DIRECTIONS:
Each line from the one containing "その他 (687, 513)" through the last line of the entries below is to be transcribed exactly. Nothing else belongs in the reply.

%%

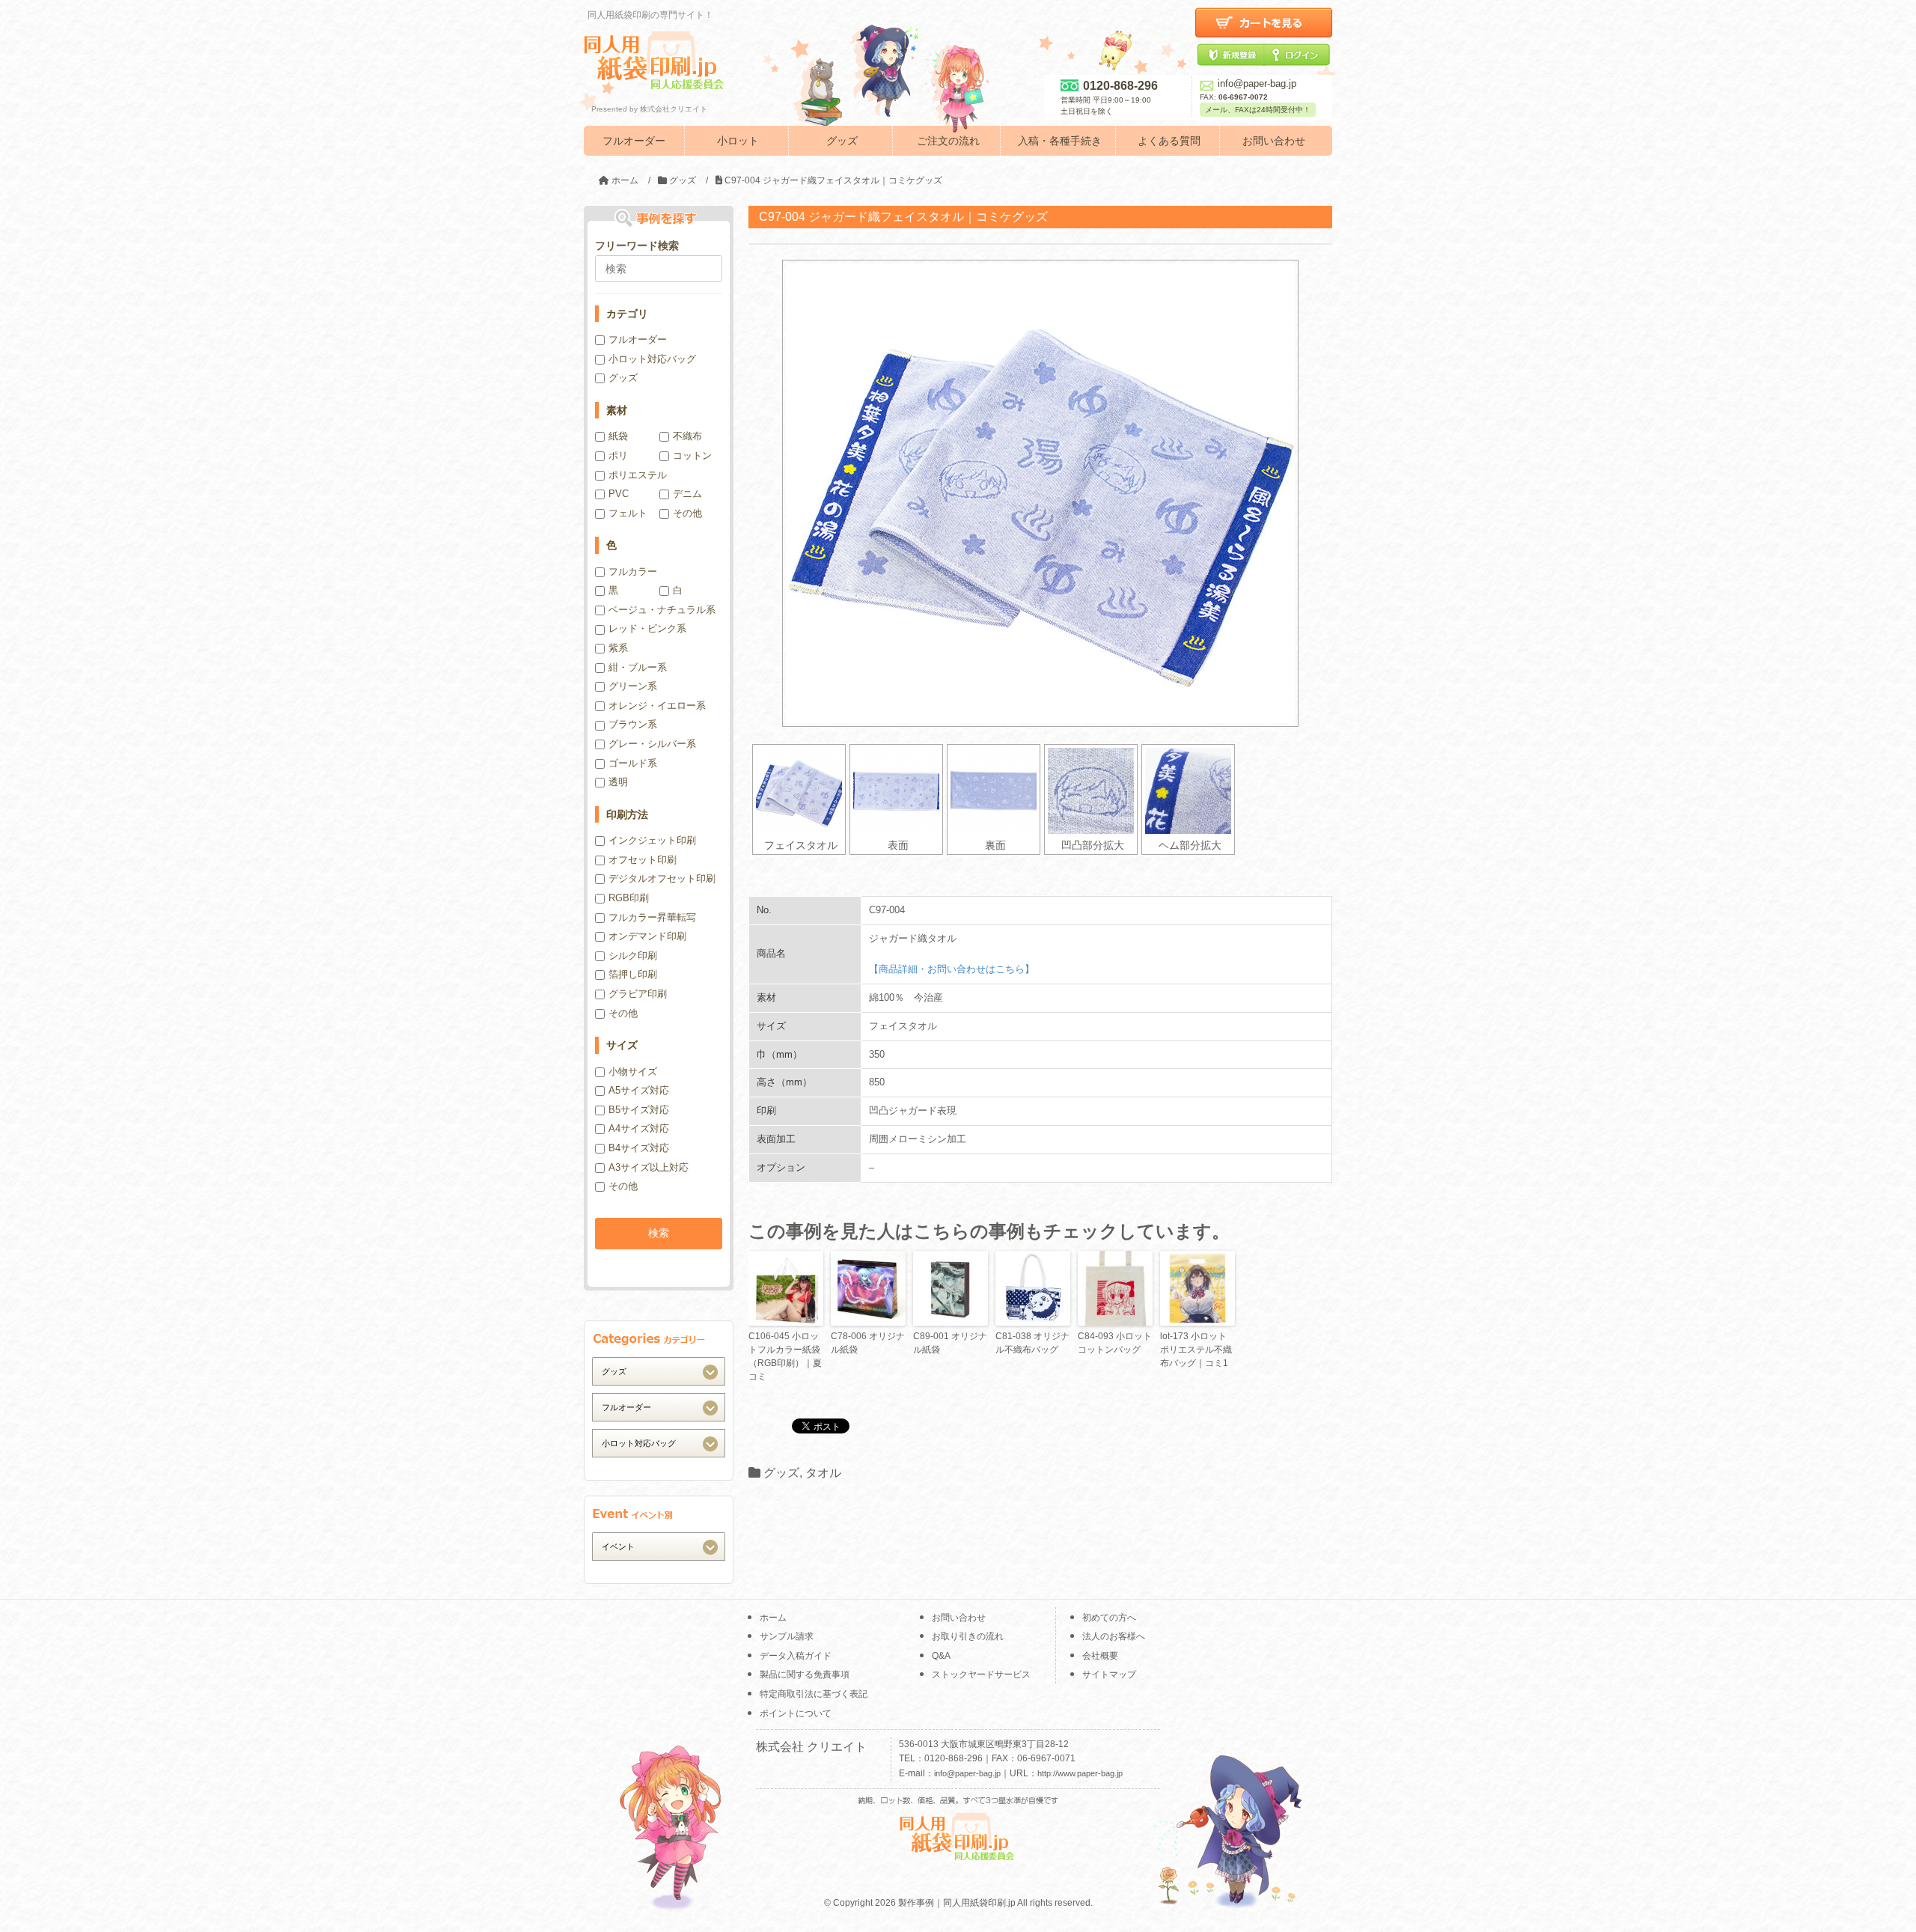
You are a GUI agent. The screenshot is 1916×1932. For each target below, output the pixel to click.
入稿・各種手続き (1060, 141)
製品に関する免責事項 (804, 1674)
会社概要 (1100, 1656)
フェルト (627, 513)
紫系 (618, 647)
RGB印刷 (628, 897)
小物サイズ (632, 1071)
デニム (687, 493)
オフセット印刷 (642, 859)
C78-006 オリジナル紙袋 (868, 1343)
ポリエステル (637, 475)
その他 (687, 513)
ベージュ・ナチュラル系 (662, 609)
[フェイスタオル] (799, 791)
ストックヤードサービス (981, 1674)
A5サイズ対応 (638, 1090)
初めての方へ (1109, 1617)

%%

TASK SOLUTION:
その他 (687, 513)
ベージュ・ナチュラル系 (662, 609)
[フェイスタオル] (799, 791)
ストックヤードサービス (981, 1674)
A5サイズ対応 (638, 1090)
初めての方へ (1109, 1617)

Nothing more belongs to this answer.